Imam Syafii terkejut. Sebelum ia menanggapi, kakek tersebut sudah beranjak pergi. Sejak saat itu, sang imam berupaya untuk menemukan dalil yang dimaksud. Ia pun selalu memohon petunjuk kepada Allah agar diberikan ilham tentang ayat Alquran yang bisa menjelaskan perihal ijma.
Tiap hari, begitu memasuki waktu antara Zhuhur dan Ashar, Imam Syafii menyambangi pohon tempatnya bertemu dengan sang kakek misterius. Barulah pada hari ketiga, keduanya kembali berjumpa.
Tampak jelas rasa lelah pada fisik Imam Syafii. Kantung matanya menjadi tebal. Kedua telapak tangan dan kakinya kelihatan bengkak. Itu menandakan, sang imam memang sangat bersungguh-sungguh dalam menemukan apa yang dicari.
“Silakan, berikan jawabanmu,” kata sang kakek setelah mengucapkan salam.
“Baiklah,” jawab Imam Syafii, “adapun dalil yang dimaksud ialah surah an-Nisa ayat 115.”
Terjemahan ayat itu, “Dan barangsiapa menentang Rasul (Muhammad) setelah jelas kebenaran baginya, dan mengikuti jalan yang bukan jalan orang-orang Mukmin, Kami biarkan dia dalam kesesatan yang telah dilakukannya itu, dan akan Kami masukkan dia ke dalam neraka Jahanam, dan itulah seburuk-buruk tempat kembali.”
“Jawabanmu tepat,” timpal kakek tersebut sembari tersenyum kepada Imam Syafii.
Sejurus kemudian, pria tua misterius itu pun pergi. Menurut riwayat dari Tajuddin as-Subki, kakek ini adalah Nabi Khidir.
Kisah tersebut memuat pesan moral tentang keteladanan yang ditunjukkan Imam Syafii. Tidak perlu diragukan lagi, sang imam memiliki taraf keilmuan yang tinggi. Pengetahuannya akan syariat pun luas, di atas rata-rata Muslimin. Tentangnya, Imam Hambali pernah berkata, “Imam Syafii laksana matahari bagi dunia dan kesembuhan bagi tubuh. Setelahnya, tidak ada orang yang menandingi kebesarannya.”

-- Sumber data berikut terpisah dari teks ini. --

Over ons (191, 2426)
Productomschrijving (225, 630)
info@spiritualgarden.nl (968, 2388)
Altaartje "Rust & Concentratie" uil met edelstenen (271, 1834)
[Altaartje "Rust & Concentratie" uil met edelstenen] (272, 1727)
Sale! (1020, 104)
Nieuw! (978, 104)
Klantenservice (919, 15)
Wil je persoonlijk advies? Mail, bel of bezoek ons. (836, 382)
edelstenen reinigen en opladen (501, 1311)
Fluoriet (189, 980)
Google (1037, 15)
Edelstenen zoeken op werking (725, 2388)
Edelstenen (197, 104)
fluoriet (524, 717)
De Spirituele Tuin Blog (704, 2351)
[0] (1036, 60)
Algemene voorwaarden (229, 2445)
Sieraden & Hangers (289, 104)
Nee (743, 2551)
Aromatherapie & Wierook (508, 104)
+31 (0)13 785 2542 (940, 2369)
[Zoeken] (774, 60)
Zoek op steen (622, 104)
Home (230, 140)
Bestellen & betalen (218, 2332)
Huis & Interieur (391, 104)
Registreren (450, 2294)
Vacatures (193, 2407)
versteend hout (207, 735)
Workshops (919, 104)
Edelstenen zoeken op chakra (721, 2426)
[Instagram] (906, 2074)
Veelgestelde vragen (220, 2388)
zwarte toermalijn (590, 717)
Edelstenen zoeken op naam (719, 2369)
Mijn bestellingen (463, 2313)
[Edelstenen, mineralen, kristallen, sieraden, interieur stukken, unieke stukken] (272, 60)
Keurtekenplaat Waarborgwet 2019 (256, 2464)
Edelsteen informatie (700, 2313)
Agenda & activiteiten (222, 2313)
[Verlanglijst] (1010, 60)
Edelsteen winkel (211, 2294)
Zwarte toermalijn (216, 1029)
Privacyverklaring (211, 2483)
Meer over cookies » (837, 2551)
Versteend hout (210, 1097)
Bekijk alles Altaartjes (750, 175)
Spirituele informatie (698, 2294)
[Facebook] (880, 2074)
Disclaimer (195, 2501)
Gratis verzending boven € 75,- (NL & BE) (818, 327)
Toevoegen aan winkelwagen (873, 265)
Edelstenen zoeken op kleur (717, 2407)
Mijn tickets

Namun, keluasan ilmu tidak menjadikannya sombong. Sikap rendah hatilah yang membuatnya tidak gengsi untuk tidak menjawab seketika pertanyaan dari sang kakek. Ketika “diberi” waktu tiga hari untuk menemukan jawaban, masa itu dimanfaatkannya dengan sungguh-sungguh. Sampai-sampai, kaki dan tangannya bengkak karena kerja keras mencari dalil yang tepat.